In general, in such a case you’ll want to avoid what I refer to as “interlocking” appliances or “mono-block” appliances. While this isn’t always intuitively obvious, the question to ask is “will this appliance design allow this specific patient the lateral movement that they may need?”

Mistake #2: Choosing the appliance that you think will be the hardest for the patient to break.

This one I can totally forgive. We’ve been trained to look for materials that are super strong and unlikely to fracture or even wear. We see ads for materials that are said to be indestructible, and have lab guys challenge us to break the material using pliers… and we can’t.

We think to ourselves, “Wow! That dude with the huge masseters will never be able to break this stuff!” And that’s probably true.

But sometimes I wonder if we shouldn’t be asking a different question.
Rather than asking “what can I make this out of that the patient can’t break?” perhaps we should ask “why is the patient trying to break this in the first place?”

With a single crown, having an indestructible material probably isn’t that big of a deal, and I think we understand that using the diamond hard material is not stopping the patient from “trying to break it.”

But when we are fitting something to all the teeth, and connecting the upper and lower jaws, using an unbreakable appliance for sure does not stop the patient from moving their jaw in a way that may have historically resulted in damage.

So the question is, which would you rather have break? The patient, or the appliance?

Since there is no such thing as an appliance that can stop the patient from trying to “parafunction,” where do the forces go? If the appliance is so strong as to not break, where do those forces get transferred?

Answer: to the teeth, restorations and periodontium.

Personally… if I’m in a car crash, I’d rather have the car be destroyed and me walk away from the accident.

If I’m wearing an oral appliance and I am putting excessive pressures on the appliance for some reason, I’d rather have the appliance be the weak link.

Mistake #3: “n of 1 syndrome.”

I hear about this all the time.

Someone comes up to me and says “I tried X appliance and it was garbage.” I ask some follow up questions, and usually find out that the dentist… usually a good dentist… tried a specific appliance from a specific lab one time with a specific patient, and that one experience wasn’t very good.

> Stored items:
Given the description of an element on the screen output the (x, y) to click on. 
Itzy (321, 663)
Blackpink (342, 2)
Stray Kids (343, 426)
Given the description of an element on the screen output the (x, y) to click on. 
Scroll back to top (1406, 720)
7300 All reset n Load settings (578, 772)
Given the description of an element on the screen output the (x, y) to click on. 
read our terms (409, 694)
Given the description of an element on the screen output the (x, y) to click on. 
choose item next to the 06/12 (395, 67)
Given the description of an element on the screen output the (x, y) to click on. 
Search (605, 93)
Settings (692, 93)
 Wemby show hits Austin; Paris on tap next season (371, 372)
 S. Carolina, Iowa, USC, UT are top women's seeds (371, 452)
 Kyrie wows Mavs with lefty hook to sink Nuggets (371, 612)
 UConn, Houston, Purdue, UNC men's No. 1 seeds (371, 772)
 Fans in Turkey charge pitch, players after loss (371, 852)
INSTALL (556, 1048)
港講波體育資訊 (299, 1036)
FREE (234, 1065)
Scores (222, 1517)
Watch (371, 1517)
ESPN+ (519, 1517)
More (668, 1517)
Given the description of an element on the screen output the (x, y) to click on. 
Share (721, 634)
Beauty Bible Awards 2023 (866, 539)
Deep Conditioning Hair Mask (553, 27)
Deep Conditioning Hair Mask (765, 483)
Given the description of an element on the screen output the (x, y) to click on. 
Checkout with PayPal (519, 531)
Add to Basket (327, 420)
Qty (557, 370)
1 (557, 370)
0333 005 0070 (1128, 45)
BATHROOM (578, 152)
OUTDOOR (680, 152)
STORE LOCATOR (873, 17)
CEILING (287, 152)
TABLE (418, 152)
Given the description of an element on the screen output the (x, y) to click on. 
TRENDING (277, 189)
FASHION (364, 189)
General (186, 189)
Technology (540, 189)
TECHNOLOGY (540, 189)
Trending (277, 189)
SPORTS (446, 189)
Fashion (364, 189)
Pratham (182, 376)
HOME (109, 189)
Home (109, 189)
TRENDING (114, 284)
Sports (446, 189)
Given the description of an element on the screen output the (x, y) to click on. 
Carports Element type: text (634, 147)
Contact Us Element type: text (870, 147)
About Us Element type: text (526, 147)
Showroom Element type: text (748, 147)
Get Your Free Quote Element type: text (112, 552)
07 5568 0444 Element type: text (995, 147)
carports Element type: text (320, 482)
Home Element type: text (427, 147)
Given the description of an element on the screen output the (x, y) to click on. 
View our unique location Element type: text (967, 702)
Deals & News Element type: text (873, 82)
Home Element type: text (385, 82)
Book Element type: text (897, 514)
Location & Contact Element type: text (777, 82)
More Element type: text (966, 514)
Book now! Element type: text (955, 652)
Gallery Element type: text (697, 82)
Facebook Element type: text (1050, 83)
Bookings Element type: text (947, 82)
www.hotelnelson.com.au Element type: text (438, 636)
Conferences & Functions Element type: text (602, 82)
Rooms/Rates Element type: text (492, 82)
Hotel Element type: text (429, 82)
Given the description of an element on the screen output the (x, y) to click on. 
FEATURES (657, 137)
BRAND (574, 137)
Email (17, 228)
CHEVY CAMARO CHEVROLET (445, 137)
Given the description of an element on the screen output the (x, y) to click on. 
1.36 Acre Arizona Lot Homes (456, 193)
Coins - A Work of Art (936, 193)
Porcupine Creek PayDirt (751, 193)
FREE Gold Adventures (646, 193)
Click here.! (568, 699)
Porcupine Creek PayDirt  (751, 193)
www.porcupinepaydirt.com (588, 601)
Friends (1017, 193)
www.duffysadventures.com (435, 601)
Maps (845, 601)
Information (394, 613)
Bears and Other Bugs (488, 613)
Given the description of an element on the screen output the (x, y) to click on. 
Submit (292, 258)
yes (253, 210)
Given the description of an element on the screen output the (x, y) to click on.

> EXERCISE INSTRUCTIONS: Please write out, word for word, the part of the oral appliance text that opens with the words containing "In general, in" and closes with "a different question.". These items were drawn from a separate source.

> ANSWER SPACE:
In general, in such a case you’ll want to avoid what I refer to as “interlocking” appliances or “mono-block” appliances. While this isn’t always intuitively obvious, the question to ask is “will this appliance design allow this specific patient the lateral movement that they may need?”

Mistake #2: Choosing the appliance that you think will be the hardest for the patient to break.

This one I can totally forgive. We’ve been trained to look for materials that are super strong and unlikely to fracture or even wear. We see ads for materials that are said to be indestructible, and have lab guys challenge us to break the material using pliers… and we can’t.

We think to ourselves, “Wow! That dude with the huge masseters will never be able to break this stuff!” And that’s probably true.

But sometimes I wonder if we shouldn’t be asking a different question.